◆ Tasks to complete:
1. In the article on the nuclear disarmament petition, how many signatures did the petition carry?
2. Extend the article on the nuclear disarmament petition from the point where it stops.

◆ Text section:
=== Section Start ===
Tuesday, August 11, 2020
"The United States urgently needs a leader who will have
the courage to look at, think hard about, and speak openly about the dire
perils posed by our country's vast nuclear arsenal."
A coalition
of progressive groups on Tuesday delivered a petition with over 4,800
signatures to the presidential campaigns of President Donald Trump and
presumptive Democratic presidential nominee Joe Biden urging both 2020
candidates to incorporate "a vision for peace and serious nuclear
disarmament" into their platforms.
"We
need Joe Biden to pull us back from this new nuclear arms race, which can only
undermine our security and starve the economy of critical public health
needs."
—Jonathan King, co-chair of Massachusetts Peace Action
The
organizations behind the petition include CodePink, WAND, WILPF, and
Massachusetts Peace Action. CodePink co-director Jodie Evans noted in
a statement that the delivery comes just days after the 75th anniversary of
the dropping of atomic bombs on Hiroshima and Nagasaki by the U.S. government
towards the end of the Second World War.
"Seventy-five
years later, the United States remains one of only a handful of countries in
the world which refuses to agree to a No First Use policy
as our elected officials continue to pour billions into the production and
maintenance of nuclear weapons," Evans said. "Instead of funding the
production of nuclear weapons and escalating tensions with China, we need to
come together as a global community to address a real existential threat:
climate change."
After the
U.S. bombed the pair of Japanese cities, experts from the Manhattan Project
founded the Bulletin of Atomic Scientists. In January, the group set its
symbolic Doomsday Clock at 100 seconds to midnight, warning that
"humanity continues to face two simultaneous existential dangers—nuclear
war and climate change—that are compounded by a threat multiplier,
cyber-enabled information warfare, that undercuts society's ability to
respond."
Alan Robock,
distinguished professor of climate science at Rutgers University and another
petition backer, echoed that warning Tuesday. "Even a 'limited' nuclear
war between nuclear-armed nations can cause untold local death and destruction,
as well as global climate and agricultural catastrophes, because of the climate impacts of
smoke from fires ignited by nuclear weapons," Robock said.
Another
petition backer, Max Tegmark, also issued a grave assessment. Tegmark,
the Massachusetts Institute of Technology physics professor and
Future of Life Institute president, said that "the greatest threat to U.S.
=== Section End ===
◆ Material shown:
=== Section Start ===
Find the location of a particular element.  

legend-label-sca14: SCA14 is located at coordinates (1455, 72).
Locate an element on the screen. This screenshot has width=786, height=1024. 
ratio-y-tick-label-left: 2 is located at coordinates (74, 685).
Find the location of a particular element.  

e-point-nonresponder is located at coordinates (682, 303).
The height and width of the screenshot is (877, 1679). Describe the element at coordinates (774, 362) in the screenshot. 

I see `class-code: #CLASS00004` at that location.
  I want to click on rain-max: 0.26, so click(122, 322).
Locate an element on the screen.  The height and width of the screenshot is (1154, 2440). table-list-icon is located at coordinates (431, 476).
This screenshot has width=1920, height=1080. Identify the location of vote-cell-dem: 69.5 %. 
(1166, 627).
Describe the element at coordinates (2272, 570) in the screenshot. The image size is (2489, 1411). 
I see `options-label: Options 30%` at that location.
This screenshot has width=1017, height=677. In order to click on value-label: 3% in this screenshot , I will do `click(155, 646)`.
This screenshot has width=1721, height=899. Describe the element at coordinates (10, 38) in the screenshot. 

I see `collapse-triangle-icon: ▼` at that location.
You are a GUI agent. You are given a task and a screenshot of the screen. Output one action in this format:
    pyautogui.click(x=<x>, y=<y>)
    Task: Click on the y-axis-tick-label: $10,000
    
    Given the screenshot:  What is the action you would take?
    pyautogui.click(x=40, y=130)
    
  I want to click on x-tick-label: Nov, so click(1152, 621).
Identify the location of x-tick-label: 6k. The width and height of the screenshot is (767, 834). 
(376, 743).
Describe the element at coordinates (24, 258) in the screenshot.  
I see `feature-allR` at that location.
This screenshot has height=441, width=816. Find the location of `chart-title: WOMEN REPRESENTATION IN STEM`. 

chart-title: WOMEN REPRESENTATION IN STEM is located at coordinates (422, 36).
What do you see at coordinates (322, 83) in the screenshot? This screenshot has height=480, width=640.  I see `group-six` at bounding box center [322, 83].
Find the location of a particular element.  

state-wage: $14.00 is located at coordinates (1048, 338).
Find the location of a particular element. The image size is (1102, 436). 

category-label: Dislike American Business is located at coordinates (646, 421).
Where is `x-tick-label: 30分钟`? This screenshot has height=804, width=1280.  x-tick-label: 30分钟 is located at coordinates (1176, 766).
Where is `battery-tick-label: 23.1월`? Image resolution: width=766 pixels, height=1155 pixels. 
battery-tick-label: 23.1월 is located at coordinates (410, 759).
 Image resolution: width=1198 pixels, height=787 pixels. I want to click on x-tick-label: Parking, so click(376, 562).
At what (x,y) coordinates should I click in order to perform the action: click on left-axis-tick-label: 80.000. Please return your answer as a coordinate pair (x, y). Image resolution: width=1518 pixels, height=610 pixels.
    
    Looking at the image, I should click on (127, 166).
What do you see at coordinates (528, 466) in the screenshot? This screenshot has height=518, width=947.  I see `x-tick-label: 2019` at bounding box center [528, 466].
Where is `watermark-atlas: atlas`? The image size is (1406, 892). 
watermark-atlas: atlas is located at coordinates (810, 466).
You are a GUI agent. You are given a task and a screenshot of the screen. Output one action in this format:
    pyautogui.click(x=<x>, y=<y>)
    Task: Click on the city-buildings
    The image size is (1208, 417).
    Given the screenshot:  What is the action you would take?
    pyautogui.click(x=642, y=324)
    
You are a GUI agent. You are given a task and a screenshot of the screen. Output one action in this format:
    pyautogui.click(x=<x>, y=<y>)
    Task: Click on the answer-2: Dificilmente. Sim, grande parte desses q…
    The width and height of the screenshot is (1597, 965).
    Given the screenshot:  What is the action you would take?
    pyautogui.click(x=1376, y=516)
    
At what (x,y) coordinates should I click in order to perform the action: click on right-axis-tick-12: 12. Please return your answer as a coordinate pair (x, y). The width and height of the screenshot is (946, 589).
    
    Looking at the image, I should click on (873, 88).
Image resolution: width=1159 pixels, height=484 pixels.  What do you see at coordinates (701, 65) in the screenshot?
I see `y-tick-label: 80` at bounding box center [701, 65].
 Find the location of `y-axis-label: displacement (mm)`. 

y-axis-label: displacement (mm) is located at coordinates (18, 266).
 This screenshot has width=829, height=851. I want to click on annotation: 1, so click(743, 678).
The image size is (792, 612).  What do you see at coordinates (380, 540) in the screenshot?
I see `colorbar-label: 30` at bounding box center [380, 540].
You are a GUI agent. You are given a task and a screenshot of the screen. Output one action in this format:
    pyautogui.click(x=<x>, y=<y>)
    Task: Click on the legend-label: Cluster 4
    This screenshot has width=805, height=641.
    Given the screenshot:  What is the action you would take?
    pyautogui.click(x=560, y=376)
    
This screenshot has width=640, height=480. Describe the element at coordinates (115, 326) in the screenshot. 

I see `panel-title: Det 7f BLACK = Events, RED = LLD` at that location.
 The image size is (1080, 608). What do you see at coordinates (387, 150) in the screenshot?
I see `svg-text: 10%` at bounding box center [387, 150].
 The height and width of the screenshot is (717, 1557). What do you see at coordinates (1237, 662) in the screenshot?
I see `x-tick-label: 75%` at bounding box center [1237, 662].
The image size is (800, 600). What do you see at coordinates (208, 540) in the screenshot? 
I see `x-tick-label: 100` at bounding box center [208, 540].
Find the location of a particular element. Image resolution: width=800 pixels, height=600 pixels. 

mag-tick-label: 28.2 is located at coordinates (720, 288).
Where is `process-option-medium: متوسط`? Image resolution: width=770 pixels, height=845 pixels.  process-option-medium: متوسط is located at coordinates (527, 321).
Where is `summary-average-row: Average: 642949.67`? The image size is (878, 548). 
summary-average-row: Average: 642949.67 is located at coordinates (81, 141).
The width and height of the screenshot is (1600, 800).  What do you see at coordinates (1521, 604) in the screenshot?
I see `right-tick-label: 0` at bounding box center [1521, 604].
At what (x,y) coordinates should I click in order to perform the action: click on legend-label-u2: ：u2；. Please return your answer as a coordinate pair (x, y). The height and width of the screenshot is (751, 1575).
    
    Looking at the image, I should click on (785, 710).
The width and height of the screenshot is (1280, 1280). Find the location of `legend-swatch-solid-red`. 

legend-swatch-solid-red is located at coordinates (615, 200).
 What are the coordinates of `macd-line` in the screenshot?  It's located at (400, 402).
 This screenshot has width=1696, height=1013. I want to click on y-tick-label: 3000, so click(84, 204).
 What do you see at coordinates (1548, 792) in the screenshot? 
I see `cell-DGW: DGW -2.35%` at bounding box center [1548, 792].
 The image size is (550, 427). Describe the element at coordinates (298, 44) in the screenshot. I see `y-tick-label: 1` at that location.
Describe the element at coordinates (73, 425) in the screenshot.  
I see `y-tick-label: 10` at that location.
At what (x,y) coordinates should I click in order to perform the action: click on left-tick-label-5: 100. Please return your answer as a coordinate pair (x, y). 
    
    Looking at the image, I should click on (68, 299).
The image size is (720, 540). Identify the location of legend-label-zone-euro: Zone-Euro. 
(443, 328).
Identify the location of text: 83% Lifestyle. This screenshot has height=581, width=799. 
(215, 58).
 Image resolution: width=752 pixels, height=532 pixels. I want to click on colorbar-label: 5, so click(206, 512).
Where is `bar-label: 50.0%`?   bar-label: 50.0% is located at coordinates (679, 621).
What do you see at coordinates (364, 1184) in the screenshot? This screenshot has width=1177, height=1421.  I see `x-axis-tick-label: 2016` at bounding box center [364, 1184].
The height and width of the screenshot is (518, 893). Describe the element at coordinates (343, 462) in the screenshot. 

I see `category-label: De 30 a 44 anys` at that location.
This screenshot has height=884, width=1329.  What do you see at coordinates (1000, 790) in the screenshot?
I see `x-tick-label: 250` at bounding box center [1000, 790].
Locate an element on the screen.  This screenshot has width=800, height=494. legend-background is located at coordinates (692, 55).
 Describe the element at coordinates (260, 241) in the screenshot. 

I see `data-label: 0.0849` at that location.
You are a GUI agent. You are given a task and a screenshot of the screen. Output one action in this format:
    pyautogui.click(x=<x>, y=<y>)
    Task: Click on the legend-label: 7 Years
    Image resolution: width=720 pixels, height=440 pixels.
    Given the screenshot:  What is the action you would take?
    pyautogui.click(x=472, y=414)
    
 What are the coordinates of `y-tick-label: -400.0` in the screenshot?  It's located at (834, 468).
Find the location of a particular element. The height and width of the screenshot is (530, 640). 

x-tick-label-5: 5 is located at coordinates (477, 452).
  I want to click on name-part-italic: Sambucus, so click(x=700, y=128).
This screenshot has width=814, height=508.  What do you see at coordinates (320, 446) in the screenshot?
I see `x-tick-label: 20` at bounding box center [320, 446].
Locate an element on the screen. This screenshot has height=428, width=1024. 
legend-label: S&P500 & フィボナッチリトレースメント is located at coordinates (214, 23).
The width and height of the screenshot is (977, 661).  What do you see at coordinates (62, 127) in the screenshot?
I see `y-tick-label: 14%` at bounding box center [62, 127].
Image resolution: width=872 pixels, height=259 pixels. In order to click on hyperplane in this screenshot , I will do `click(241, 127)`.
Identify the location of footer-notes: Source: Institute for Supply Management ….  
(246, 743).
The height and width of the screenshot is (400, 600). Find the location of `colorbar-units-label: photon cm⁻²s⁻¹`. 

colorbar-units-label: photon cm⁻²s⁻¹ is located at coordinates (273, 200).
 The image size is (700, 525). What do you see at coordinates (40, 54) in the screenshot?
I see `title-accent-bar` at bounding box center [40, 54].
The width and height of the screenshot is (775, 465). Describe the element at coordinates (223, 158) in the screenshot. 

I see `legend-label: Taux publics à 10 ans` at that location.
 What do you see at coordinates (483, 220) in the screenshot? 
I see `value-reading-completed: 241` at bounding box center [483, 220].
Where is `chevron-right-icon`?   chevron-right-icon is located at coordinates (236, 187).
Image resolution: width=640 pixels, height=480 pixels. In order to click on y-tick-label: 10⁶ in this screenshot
=== Section End ===
◆ Answers provided:
1. Over 4,800

2.
national security is an accidental nuclear war, which has almost occurred
multiple times. This risk will grow if we breach the Comprehensive Test Ban
Treaty, triggering further mistrust and proliferation."
Trump,
throughout his first term, has been sharply
criticized by peace advocates and nuclear weapons experts alike
for continuing to
develop the U.S. arsenal and tearing up both
decades-old and more
recent arms treaties that aim to curb the chances of a global
catastrophe.
"President
Trump is withdrawing from nuclear weapons treaties and agreements with Russia,
talking about renewing nuclear weapons testing in violation of the
Comprehensive Test Ban treaty, and supporting spending $2 trillion of our tax
dollars over the next 30 years upgrading our nuclear weapons triad," said
Jonathan King, co-chair of Massachusetts Peace Action. "We need Joe Biden
to pull us back from this new nuclear arms race, which can only undermine our
security and starve the economy of critical public health needs."
The groups
are urging Biden—and Trump—to "add strong nuclear disarmament planks"
to their platforms, and provided a list of five key principles and policies to
enact:
- No First Use of Nuclear Weapons;
- Promote the Comprehensive Test Ban Treaty—no new
nuclear weapons testing;
3. 3. Cancel the
provocative, destabilizing, and enormously expensive $2.0 trillion nuclear
weapons modernization program;
- Lead with diplomacy in resolving international
conflicts; and
- Designate national and international nuclear
disarmament a central goal.
As Thermonuclear
Monarchy author Elaine Scarry put it: "The United States urgently
needs a leader who will have the courage to look at, think hard about, and
speak openly about the dire perils posed by our country's vast nuclear
arsenal."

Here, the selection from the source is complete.